Task requirements → Return all lines from the listing below in which "computer" appears.
==========
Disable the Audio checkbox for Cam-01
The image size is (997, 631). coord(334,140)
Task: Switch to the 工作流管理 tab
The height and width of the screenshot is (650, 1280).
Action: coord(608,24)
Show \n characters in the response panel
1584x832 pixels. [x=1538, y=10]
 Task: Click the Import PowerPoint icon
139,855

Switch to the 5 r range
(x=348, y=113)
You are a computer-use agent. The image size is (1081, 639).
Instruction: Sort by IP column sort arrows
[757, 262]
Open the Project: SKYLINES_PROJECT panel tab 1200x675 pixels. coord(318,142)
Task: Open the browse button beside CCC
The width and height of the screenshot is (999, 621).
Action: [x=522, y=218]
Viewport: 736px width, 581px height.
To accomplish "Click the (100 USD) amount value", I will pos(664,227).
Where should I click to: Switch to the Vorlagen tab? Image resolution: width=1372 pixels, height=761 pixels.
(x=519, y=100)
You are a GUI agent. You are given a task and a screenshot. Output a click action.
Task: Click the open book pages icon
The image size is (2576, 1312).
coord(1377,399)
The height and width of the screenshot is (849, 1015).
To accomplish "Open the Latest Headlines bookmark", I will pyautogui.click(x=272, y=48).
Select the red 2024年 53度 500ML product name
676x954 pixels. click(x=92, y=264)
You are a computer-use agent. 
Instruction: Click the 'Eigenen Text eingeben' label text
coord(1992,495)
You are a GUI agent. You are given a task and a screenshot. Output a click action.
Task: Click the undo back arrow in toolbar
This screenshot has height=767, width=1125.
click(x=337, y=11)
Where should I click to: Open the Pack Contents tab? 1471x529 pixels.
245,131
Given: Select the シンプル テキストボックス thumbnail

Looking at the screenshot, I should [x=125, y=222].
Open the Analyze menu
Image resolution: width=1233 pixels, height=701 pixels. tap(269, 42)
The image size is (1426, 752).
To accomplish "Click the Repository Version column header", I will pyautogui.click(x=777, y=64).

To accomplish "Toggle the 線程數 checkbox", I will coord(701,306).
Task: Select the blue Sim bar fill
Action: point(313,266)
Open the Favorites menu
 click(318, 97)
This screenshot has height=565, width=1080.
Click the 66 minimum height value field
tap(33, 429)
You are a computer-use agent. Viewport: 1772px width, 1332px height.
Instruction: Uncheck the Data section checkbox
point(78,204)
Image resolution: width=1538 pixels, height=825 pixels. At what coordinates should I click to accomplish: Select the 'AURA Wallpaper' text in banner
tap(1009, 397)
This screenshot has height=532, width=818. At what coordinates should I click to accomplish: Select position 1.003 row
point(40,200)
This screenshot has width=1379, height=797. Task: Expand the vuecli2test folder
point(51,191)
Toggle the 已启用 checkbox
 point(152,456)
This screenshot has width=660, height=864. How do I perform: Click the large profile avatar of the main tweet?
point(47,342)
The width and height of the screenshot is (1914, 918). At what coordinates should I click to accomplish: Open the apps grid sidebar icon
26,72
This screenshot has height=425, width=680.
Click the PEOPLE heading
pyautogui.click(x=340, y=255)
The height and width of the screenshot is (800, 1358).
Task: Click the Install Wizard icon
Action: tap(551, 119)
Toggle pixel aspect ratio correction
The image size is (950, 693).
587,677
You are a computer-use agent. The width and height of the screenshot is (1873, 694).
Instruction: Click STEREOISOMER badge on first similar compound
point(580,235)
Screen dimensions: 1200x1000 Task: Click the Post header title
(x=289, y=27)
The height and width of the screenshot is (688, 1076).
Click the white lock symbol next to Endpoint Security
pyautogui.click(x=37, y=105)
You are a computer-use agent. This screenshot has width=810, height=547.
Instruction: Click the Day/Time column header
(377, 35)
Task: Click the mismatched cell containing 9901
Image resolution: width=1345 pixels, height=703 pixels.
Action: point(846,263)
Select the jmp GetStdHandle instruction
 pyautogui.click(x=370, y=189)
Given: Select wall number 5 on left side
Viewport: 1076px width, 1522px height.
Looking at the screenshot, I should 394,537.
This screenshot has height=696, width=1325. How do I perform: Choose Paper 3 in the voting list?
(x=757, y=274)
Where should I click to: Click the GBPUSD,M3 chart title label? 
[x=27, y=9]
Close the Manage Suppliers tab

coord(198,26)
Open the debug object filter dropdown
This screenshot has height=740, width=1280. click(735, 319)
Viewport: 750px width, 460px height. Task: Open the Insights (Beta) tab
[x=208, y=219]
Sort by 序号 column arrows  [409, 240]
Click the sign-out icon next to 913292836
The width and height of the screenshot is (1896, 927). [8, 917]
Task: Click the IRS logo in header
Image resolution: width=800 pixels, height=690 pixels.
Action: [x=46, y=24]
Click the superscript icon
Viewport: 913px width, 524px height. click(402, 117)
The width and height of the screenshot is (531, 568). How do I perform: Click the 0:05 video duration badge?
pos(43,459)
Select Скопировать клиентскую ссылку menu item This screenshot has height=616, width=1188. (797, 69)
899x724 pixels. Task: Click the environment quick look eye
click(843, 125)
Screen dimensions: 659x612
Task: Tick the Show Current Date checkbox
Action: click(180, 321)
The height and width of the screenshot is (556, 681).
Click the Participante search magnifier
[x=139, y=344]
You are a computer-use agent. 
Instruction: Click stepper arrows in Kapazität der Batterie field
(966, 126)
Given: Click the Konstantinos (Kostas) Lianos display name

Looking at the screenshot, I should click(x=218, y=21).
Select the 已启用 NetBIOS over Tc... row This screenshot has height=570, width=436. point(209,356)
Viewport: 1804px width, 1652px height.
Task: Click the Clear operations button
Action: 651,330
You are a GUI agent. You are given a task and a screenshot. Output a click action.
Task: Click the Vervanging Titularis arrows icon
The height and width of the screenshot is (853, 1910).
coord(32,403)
==========
The completed task →
You are a computer-use agent. The image size is (1081, 639).
You are a computer-use agent. 
You are a computer-use agent. Viewport: 1772px width, 1332px height.
You are a computer-use agent. The width and height of the screenshot is (1873, 694).
You are a computer-use agent. This screenshot has width=810, height=547.
You are a computer-use agent. 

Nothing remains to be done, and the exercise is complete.